Using jellyfish count --threads on a distributed network

gmarcais / Jellyfish

A fast multi-threaded k-mer counter

Other

471 stars 136 forks source link

Using jellyfish count --threads on a distributed network #48

Closed SteveGoldstein closed 9 years ago

SteveGoldstein commented 9 years ago

I am running jellyfish on a HTCondor high-throughput distributed computing pool.

For different sequencing projects, I will want to run it with different values for the --threads parameter. For example, for some projects, I might split the work into a small number of multithreaded jobs, but for a project with many small FastQ inputs, I might get higher throughput with --threads 1 because the pool has many more single-thread node available.

How should I build jellyfish to support this?

Do I need to build it on a node with multiple cores? with the maximum number of cores that I will use? Or can I build it on a node with a single core?
What flags do I use for configure and make?
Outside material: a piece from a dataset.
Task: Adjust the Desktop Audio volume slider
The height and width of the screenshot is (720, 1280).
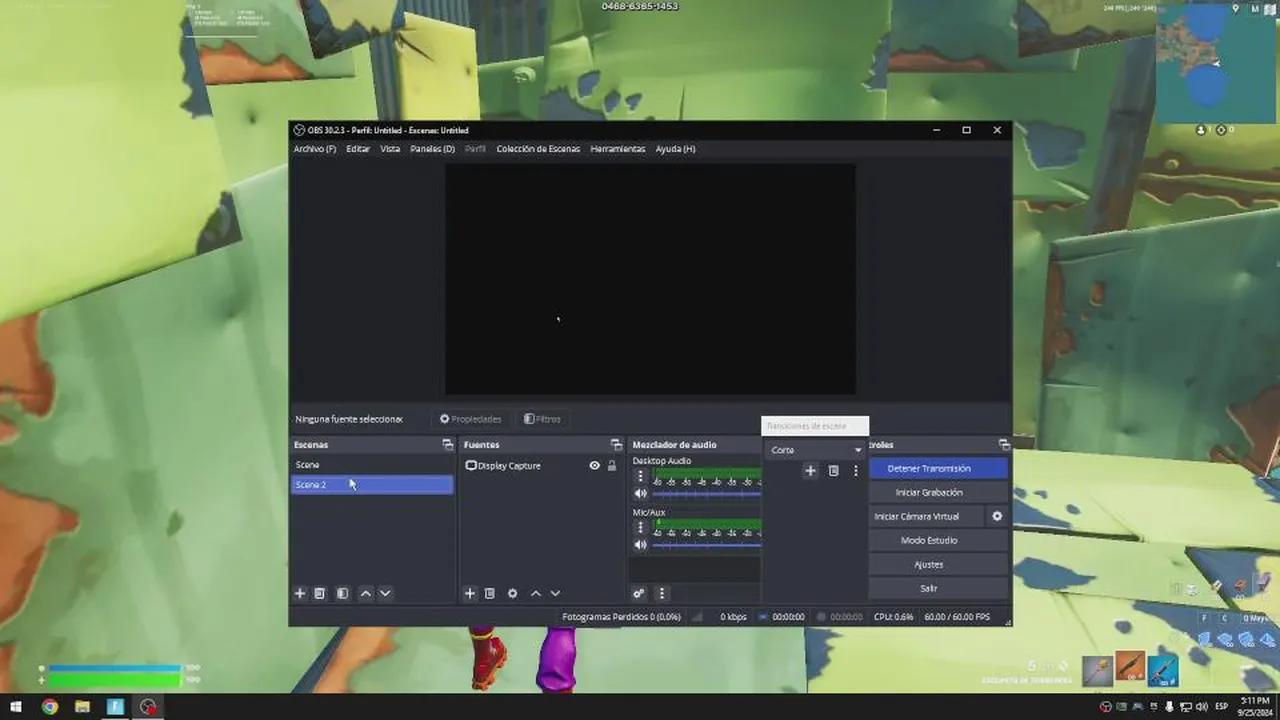Action: point(705,493)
Do I need to use
make -j where N is the maximum number of cores that I will use?
Is there a way to check whether a given binary supports multithreading?
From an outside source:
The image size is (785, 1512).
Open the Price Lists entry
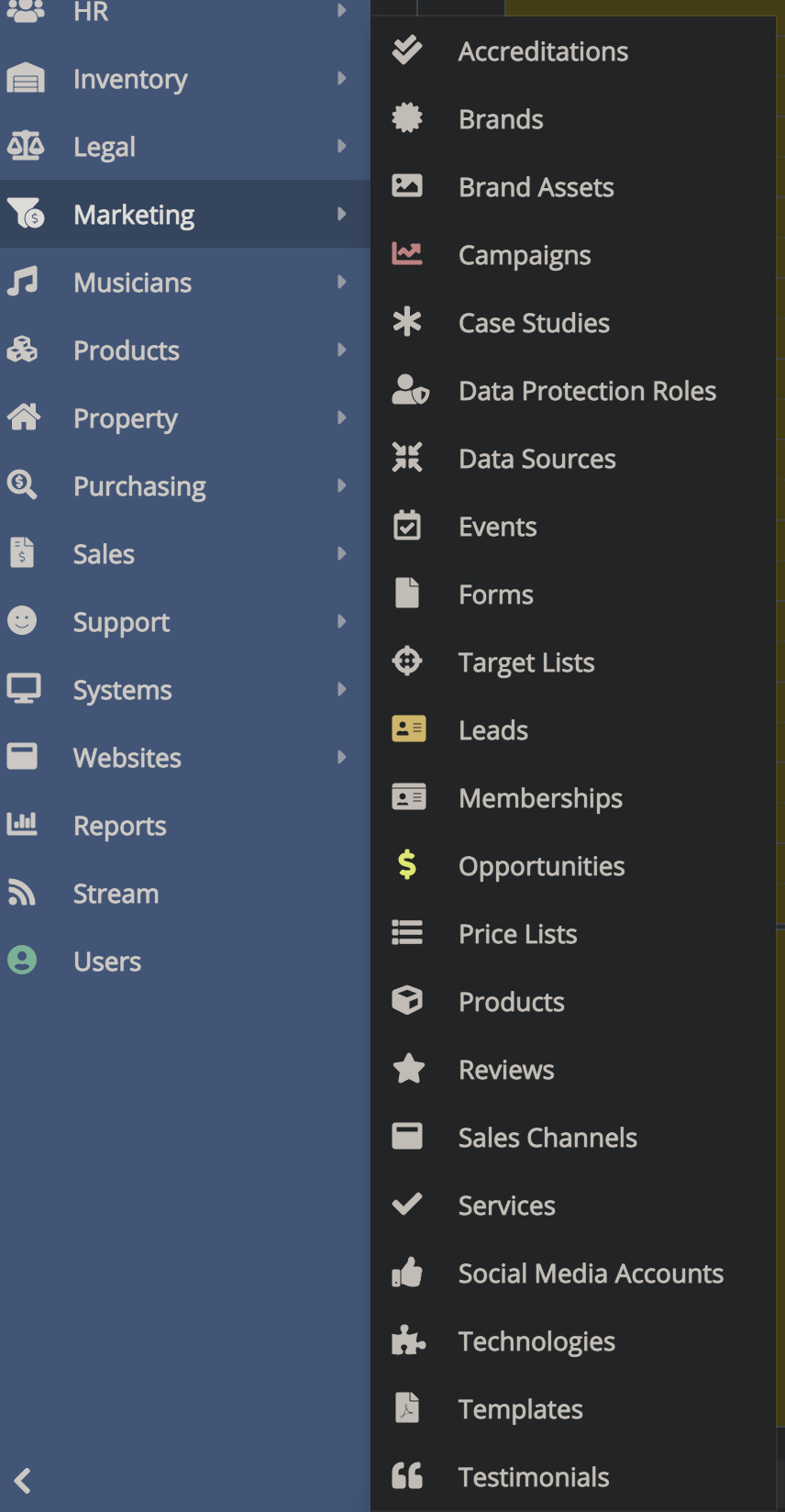coord(517,934)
Thanks, Steve Goldstein University of Wisconsin-Madison

gmarcais commented 9 years ago

HI Steve,

I think there is some confusion between the compilation and the running of jellyfish. Let me answer your questions:

Regardless on which machine you built Jellyfish, it will support multi-thread operation.
The -j flag of make only concerns make. Regardless of the -j switch, the same executable will be created.
Every Jellyfish program support multithreading.

The number of threads used by Jellyfish is set at run time with the -t (or --threads for the long version) switch. So jellyfish count -t 1 ... will use 1 thread, jellyfish count -t 16 will use 16.

It is up to the script you submit to Condor to determine the number of threads to use and pass the proper switch to jellyfish.

Hope this clarifies things.

SteveGoldstein commented 9 years ago

I now know how to determine if a process is running on multiple threads (by looking in /proc/PROCID/tasks) and confirmed jellyfish --threads works for the binary I'm running.

Previously, I looked at the output of ps and top and didn't see evidence of multiple threads --- hence my question.

Thanks for clearing this up.

gmarcais commented 9 years ago

You can ask ps or top to display information for each thread, instead of per process information. See the man page. Also, if you look in top, if a process uses more than 100% of CPU, that means it uses more than 1 core.

SteveGoldstein commented 9 years ago

Hi,

Running jellyfish dump -t N or --threads N returns an error:

    dump: unrecognized option '--threads'
    Use --usage or --help for some help

I get a similar error for jellyfish merge.

Steve

On 11/09/2015 07:25 PM, gmarcais wrote:

Every Jellyfish program support multithreading.